L’associazione afferma che i propri membri sostengono un modello artigianale di viticoltura basato su rese più basse, lavoro manuale e metodi meno invasivi. Presenta inoltre il Catarratto come un vitigno adatto a un clima più caldo e secco grazie alla sua resistenza alla siccità e alle principali malattie della vite. Questo argomento è diventato centrale nella strategia di promozione mentre le preoccupazioni legate alla sostenibilità pesano sempre di più sui coltivatori dell’Europa meridionale.
La Festa del Catarratto segna anche l’ultima tappa del Tour del Catarratto di ARCA, che secondo gli organizzatori ha toccato 10 città negli ultimi 12 mesi in Sicilia e oltre i suoi confini. Il roadshow è stato pensato per avvicinare operatori del settore e consumatori ai vini ottenuti da un vitigno che molti fuori dalla Sicilia conoscono ancora solo vagamente o associano alla produzione sfusa. I produttori coinvolti nel progetto dicono che le reazioni sono state spesso segnate dalla sorpresa per la freschezza, la struttura e la gamma espressiva che ritengono il Catarratto moderno possa offrire, dai bianchi fermi agli spumanti.
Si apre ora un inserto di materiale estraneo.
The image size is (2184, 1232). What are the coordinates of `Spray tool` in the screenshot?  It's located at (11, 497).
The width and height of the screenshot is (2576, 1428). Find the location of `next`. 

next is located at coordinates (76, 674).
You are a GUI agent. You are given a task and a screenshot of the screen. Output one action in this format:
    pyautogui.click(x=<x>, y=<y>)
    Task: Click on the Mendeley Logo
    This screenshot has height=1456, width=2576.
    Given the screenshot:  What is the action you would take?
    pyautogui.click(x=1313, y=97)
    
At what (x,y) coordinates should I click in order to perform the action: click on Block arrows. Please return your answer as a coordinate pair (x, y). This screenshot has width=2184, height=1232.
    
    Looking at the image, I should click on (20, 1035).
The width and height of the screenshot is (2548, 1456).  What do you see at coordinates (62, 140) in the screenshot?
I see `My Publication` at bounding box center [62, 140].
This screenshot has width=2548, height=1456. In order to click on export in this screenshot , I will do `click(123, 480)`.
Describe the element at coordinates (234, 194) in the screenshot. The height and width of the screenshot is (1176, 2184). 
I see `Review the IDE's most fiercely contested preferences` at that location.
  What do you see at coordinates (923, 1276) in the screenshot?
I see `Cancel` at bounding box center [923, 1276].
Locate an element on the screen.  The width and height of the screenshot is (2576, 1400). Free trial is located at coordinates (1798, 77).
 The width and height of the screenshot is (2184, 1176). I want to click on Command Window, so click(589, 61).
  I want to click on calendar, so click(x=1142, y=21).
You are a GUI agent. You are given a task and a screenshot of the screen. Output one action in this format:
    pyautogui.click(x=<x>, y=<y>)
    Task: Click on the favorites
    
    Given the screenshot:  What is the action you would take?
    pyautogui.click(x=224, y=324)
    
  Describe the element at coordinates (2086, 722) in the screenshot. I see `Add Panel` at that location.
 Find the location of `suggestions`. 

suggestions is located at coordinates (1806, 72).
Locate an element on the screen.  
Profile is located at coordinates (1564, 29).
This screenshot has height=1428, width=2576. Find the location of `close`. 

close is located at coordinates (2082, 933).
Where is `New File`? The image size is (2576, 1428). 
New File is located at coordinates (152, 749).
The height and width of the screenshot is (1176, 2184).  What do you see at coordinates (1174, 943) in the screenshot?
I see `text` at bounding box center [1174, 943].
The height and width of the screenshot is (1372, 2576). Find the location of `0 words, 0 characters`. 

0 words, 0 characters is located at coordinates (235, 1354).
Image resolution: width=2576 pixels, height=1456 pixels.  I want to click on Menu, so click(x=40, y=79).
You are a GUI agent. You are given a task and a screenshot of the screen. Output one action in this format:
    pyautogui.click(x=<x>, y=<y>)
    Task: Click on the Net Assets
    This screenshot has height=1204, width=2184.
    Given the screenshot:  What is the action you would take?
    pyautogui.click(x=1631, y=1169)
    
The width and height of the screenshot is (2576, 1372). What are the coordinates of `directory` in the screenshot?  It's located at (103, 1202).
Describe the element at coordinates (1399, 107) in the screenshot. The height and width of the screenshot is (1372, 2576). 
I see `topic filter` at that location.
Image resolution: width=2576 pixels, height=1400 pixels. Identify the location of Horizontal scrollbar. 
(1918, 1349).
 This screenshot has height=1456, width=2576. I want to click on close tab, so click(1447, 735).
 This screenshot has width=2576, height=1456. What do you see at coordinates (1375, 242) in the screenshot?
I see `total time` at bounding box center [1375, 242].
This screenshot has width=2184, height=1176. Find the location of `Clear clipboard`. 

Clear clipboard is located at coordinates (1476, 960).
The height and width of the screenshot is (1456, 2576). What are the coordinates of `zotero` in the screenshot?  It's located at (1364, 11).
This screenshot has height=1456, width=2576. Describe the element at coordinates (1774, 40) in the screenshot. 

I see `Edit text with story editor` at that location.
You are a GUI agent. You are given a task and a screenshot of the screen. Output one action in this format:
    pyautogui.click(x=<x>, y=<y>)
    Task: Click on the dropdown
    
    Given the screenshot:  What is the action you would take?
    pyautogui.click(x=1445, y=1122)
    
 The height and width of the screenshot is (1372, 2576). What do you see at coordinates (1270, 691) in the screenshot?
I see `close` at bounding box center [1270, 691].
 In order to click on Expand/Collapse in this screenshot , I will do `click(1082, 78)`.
Storicamente, il Catarratto ha radici profonde nell’isola. Le fonti letterarie citate dagli organizzatori ne fanno risalire la diffusione capillare al XVI secolo. Il suo lungo successo in Sicilia è stato legato alla capacità di adattarsi ai microclimi e alla sua affidabile produttività. Le stesse caratteristiche lo hanno reso per secoli una delle costanti agricole dell’isola. Ciò che sta cambiando oggi non è il suo posto nell’agricoltura siciliana, ma la sua posizione nel dibattito sulla qualità dei vini bianchi italiani.
Santa Cristina Gela offre uno scenario simbolico per questo cambiamento. Il paese si trova a circa 40 minuti in auto dal centro di Palermo lungo la Palermo-Sciacca ed è una delle comunità arbëreshë della Sicilia, fondata dai discendenti degli albanesi insediatisi nell’Italia meridionale secoli fa. Affiancando le degustazioni alle sfilate in costume e ai piatti locali, gli organizzatori cercano di presentare il vino non come un prodotto isolato ma come parte di una cultura rurale viva.
Questo approccio riflette una tendenza più ampia nel wine tourism italiano, dove denominazioni minori e vitigni meno noti vengono promossi sempre più spesso attraverso festival che uniscono degustazione e racconto del territorio. In questo caso ARCA scommette sul fatto che il Catarratto possa guadagnare prestigio non solo attraverso argomenti tecnici su vigneti e vinificazione, ma anche tramite il contatto diretto tra produttori, residenti e visitatori in una delle storiche comunità interne della Sicilia occidentale.